Currently Bikemore is working closely on a Council bill to be introduced by councilman Ryan Dorsey requiring a Complete Streets policy and design guidelines. Dorsey was present when Cornish explained that she is working on putting the bill on a broad footing considering wide community input, promising "a coalition unlike any Baltimore has ever seen". Complete Streets aim to balance all users of streets better than the past "car-first" approaches that left sidewalks narrow and bicyclists to fend for themselves while buses are stuck behind cars and trucks.

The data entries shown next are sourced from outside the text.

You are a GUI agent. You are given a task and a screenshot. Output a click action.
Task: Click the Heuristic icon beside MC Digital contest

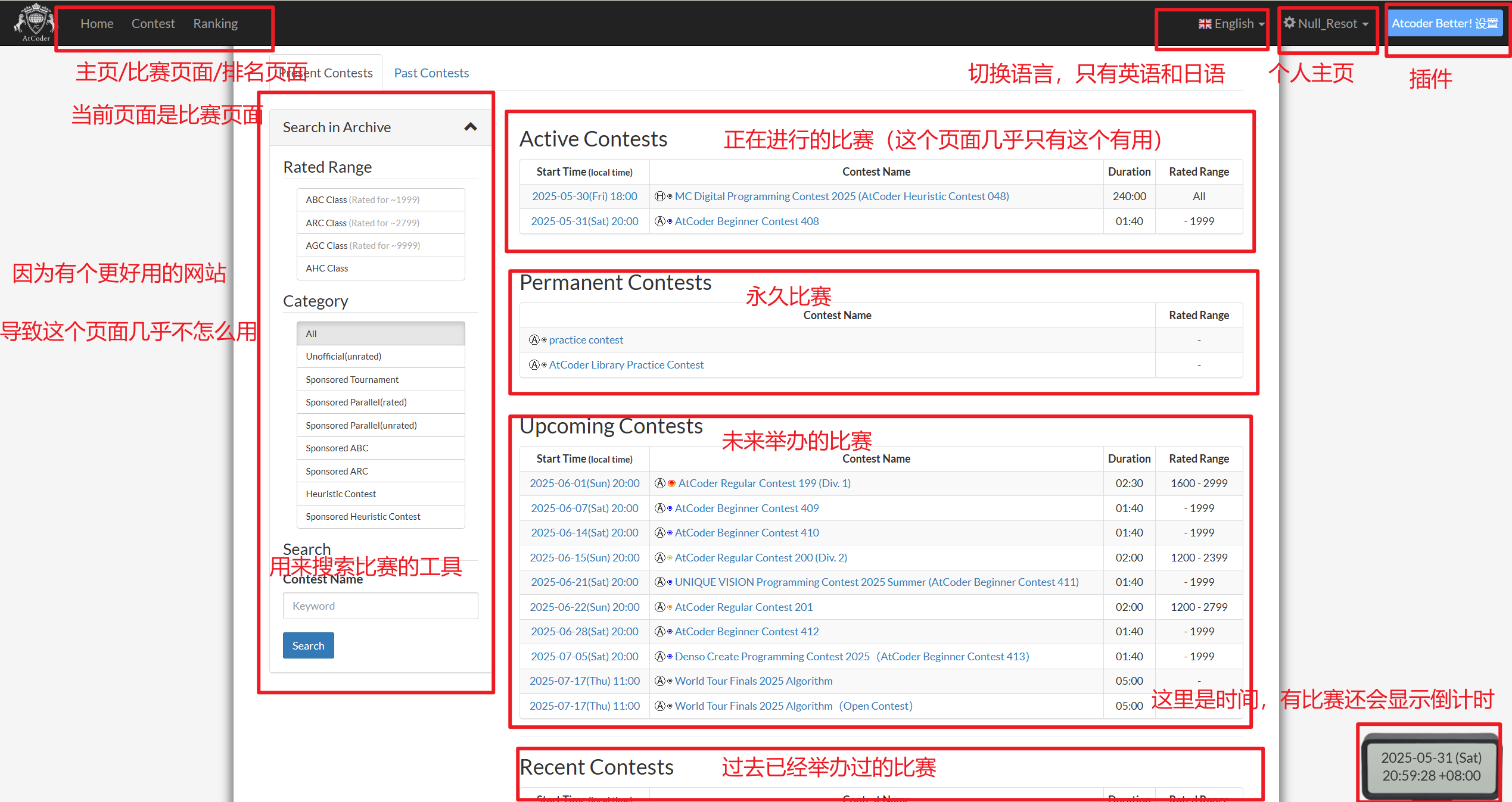point(660,196)
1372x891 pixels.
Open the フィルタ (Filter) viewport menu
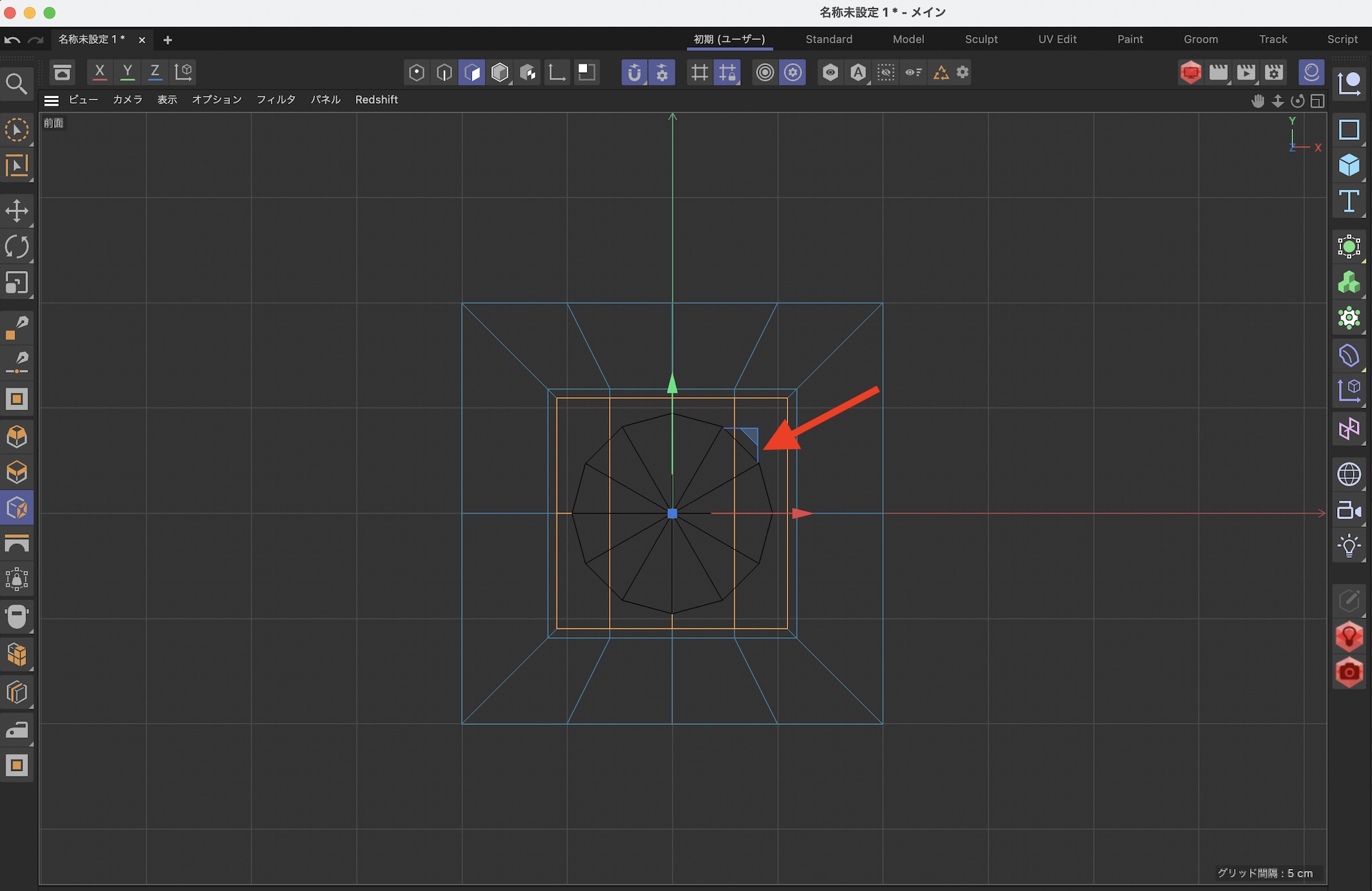coord(276,99)
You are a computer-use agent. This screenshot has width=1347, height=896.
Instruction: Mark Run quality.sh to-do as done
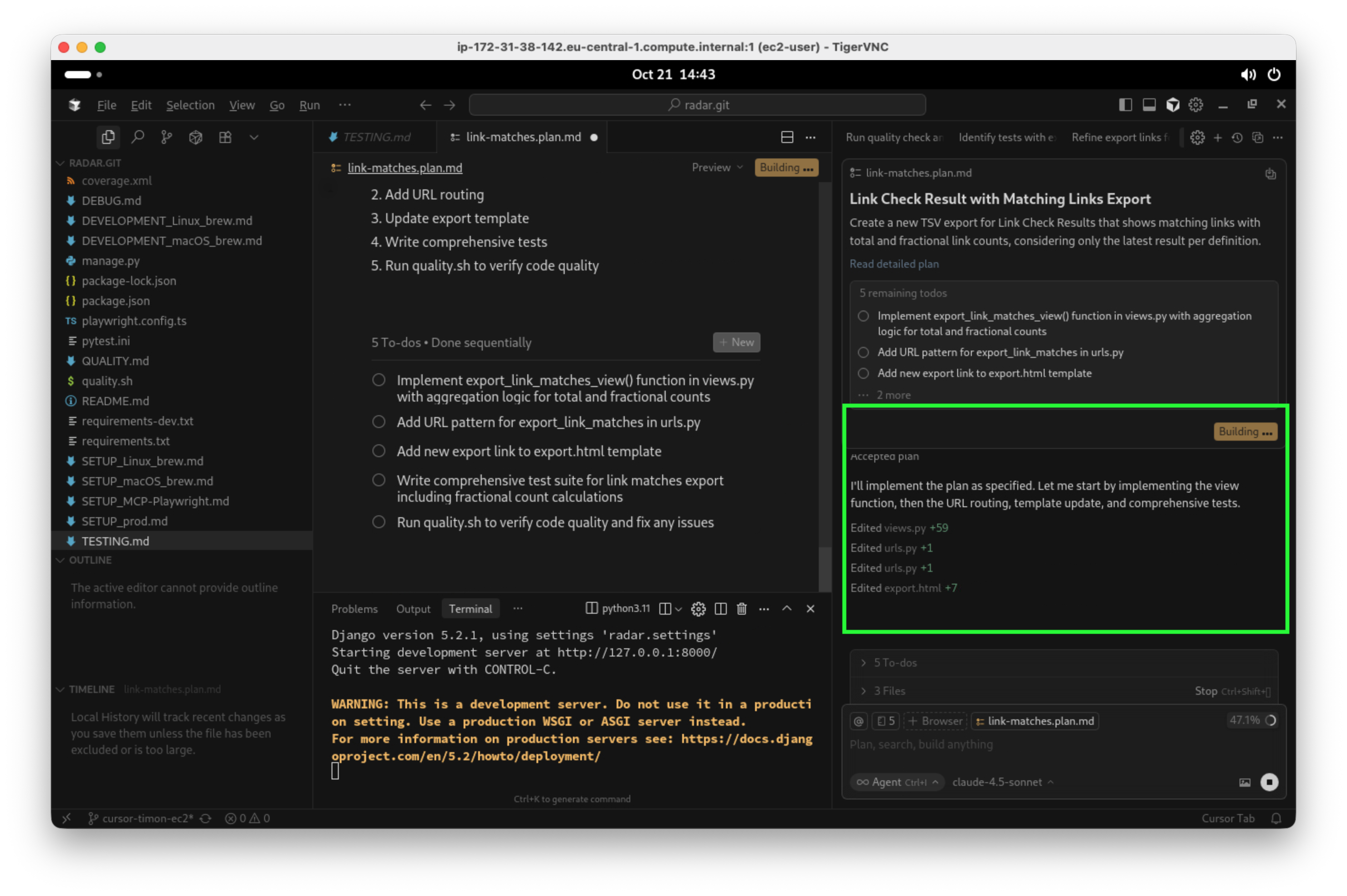(378, 522)
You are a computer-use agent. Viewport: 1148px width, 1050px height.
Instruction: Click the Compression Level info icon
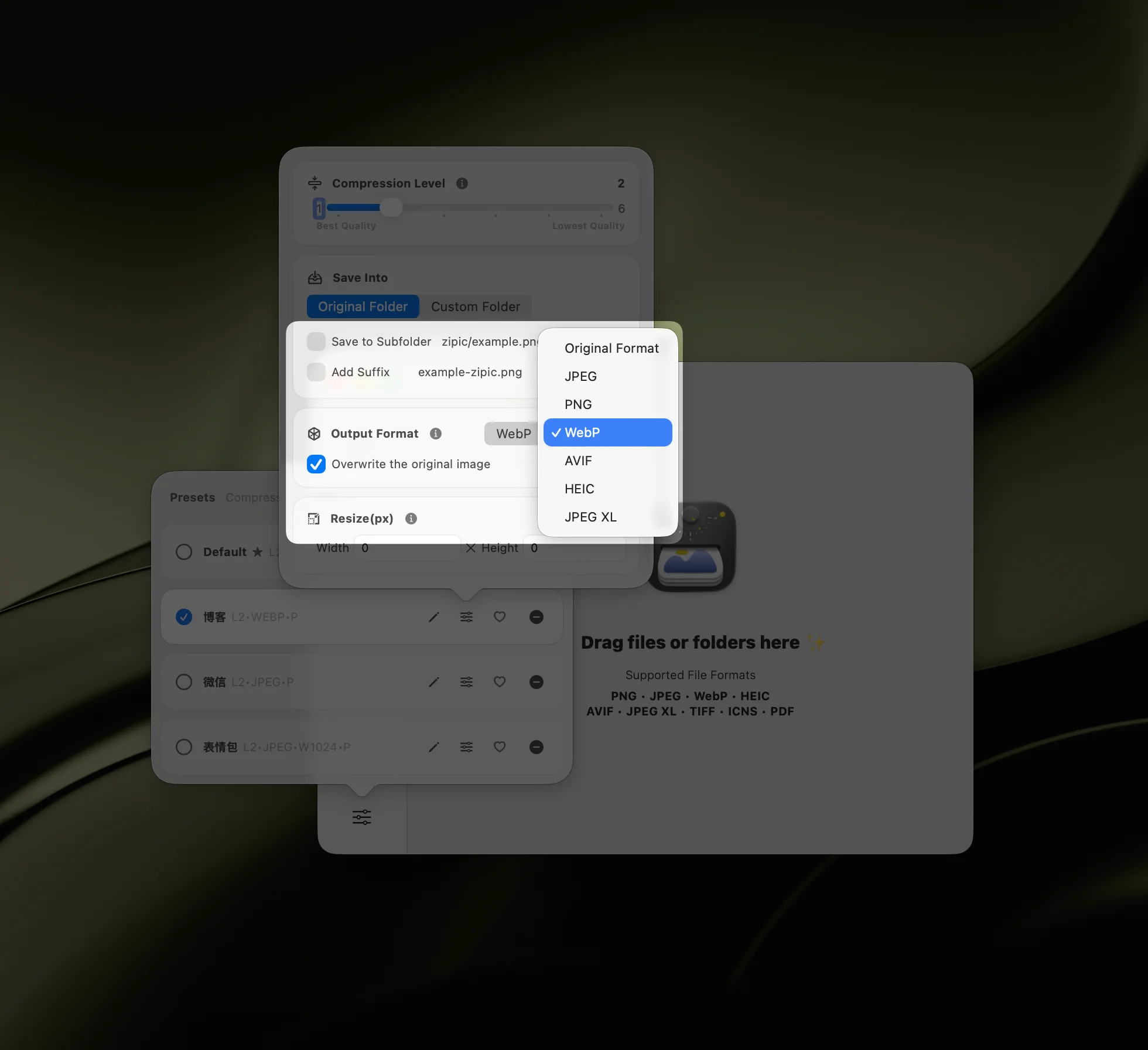462,183
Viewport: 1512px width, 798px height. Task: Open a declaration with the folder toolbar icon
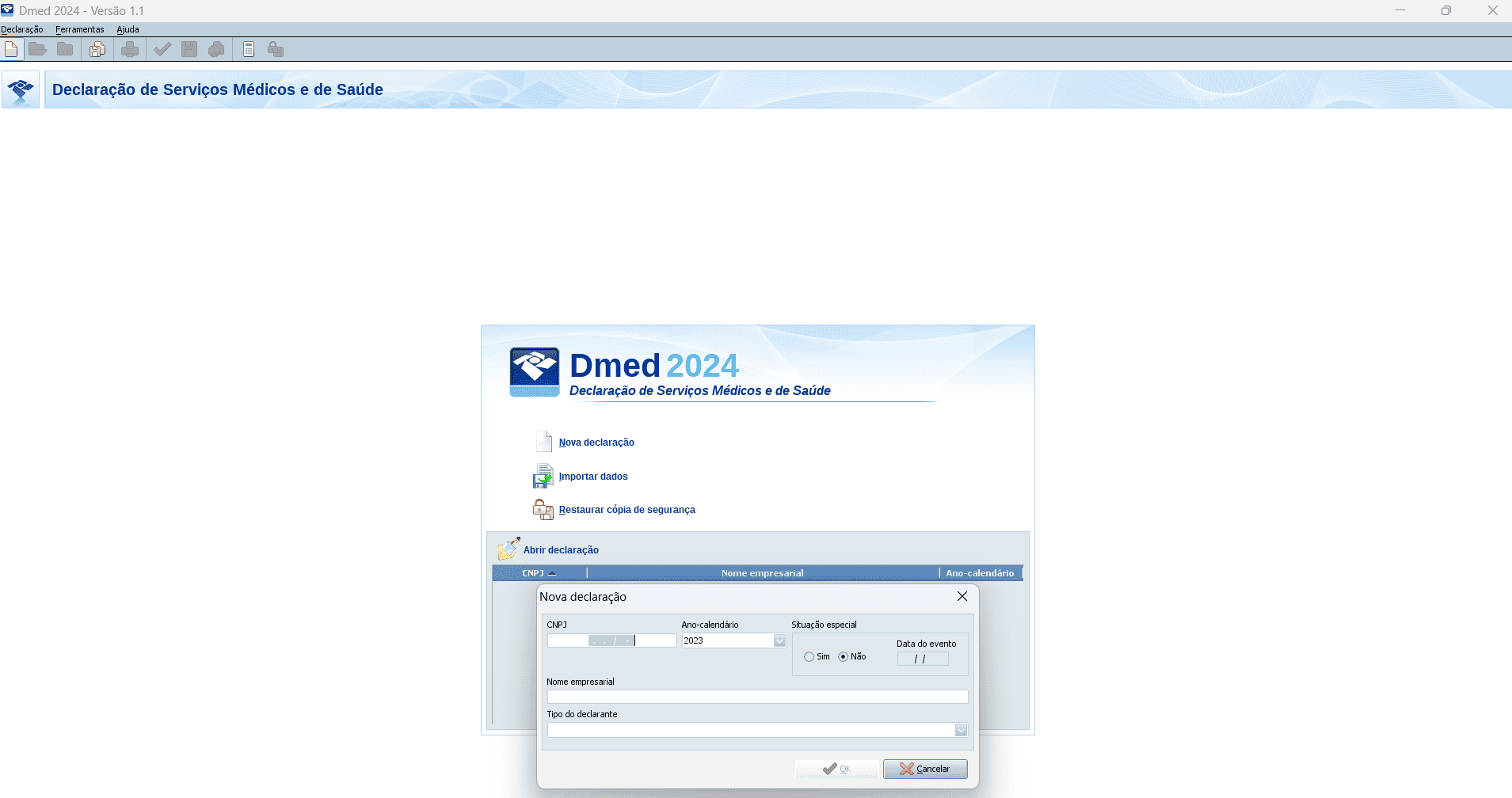(x=38, y=49)
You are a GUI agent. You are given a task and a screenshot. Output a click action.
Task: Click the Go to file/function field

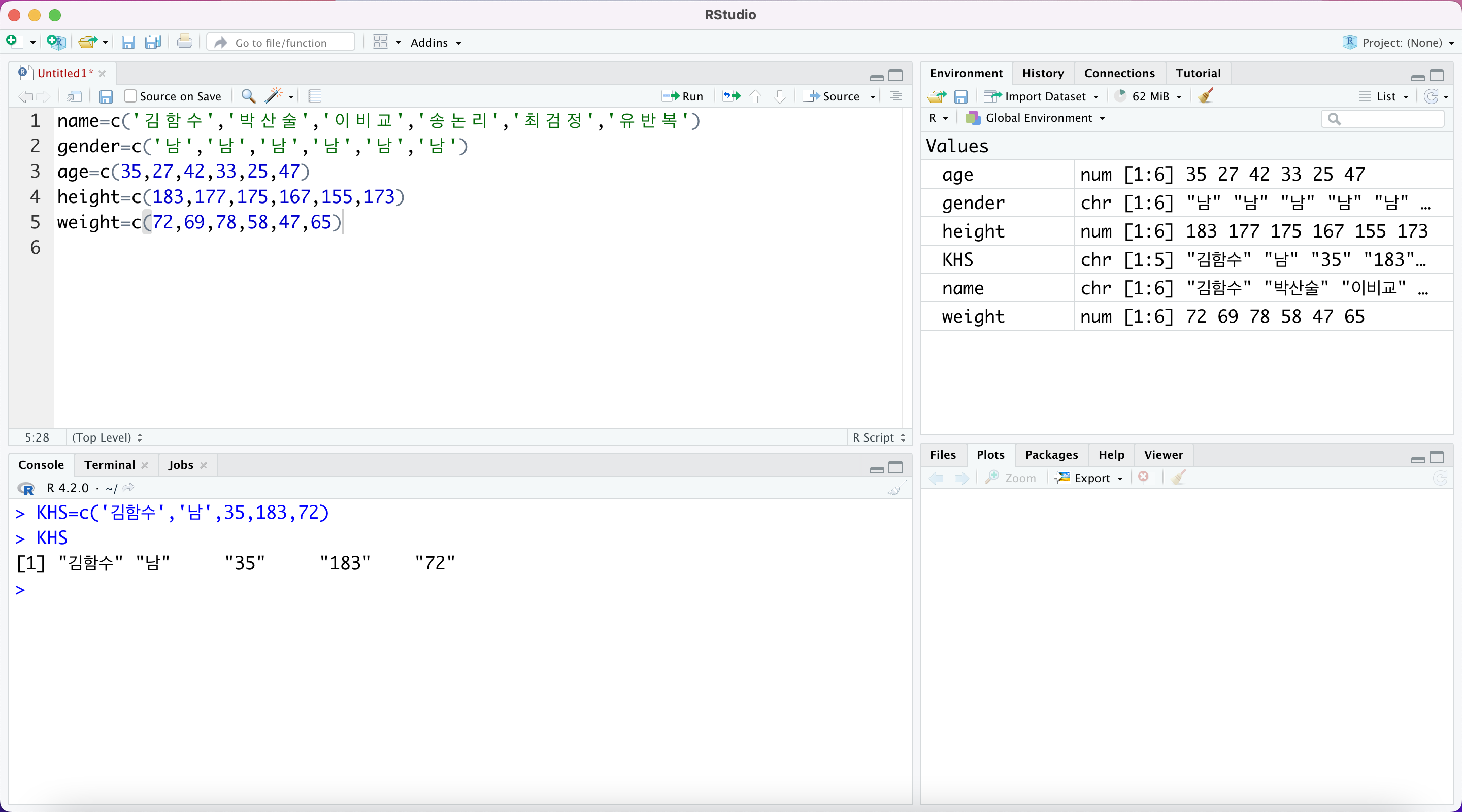[x=281, y=43]
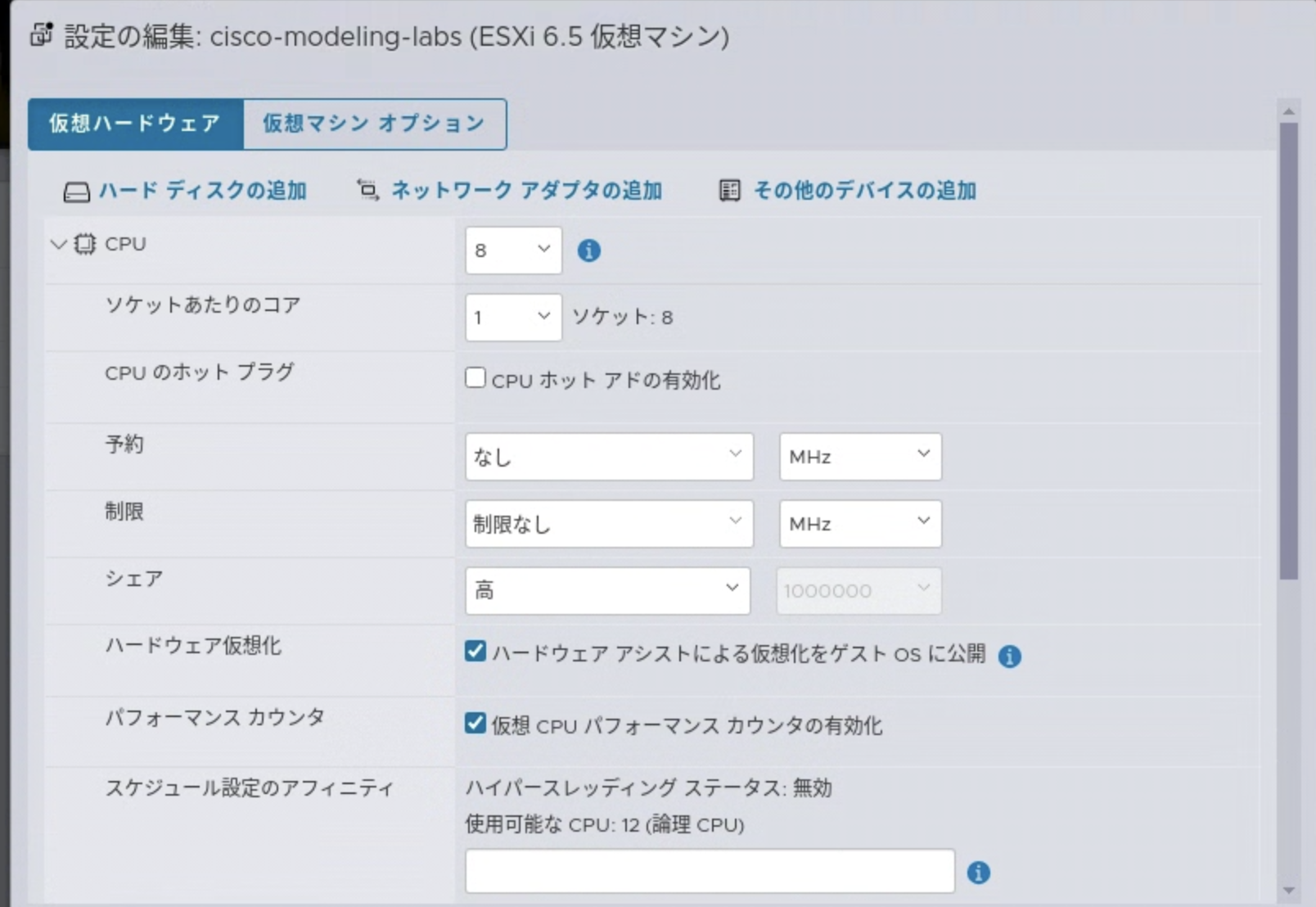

Other Bikemore efforts are small in scale but help making bicycling easier across all ages and neighborhoods for example through installation of bike racks in front of businesses and institutions or having mobile bike repair shops come into areas that have no bike shops. "80% of households have a bike sitting around somewhere, often in disrepair". The mobile shops help to get the wheels moving again. Encouraging active transportation to get to the local farmers markets, Bikemore also organizes Bike to Market days.
Bikemore: Working with allies and
building coalitions (Photo: Philipsen)

One of the physical challenges Bikemore wants to attack is the JFX which presents a barrier in many places."The big jump" project is working on solutions how to get from one side to the other. Other projects are the Baltimore Bike Network Plan and the Baltimore Greenway Trails Network which according to Cornish still has 10 miles of gaps to be filled. Cornish called the Greenway project a "public health project". An application for health grants are in the works. Cornish also wants to address matters further of from the bicycle such as land-use. A first step in that direction was collaboration on the now adopted zoning code.

Of the Bike Network Plan she said "that $30 million could do the whole thing" and compared that cost to the cost of a single bridge leading to HarborPoint ($11 million). Obviously, the $30 million won't be provided in one chunk and Bikemore is working on getting the required $2 million local matches to get access to federal grants to build the network.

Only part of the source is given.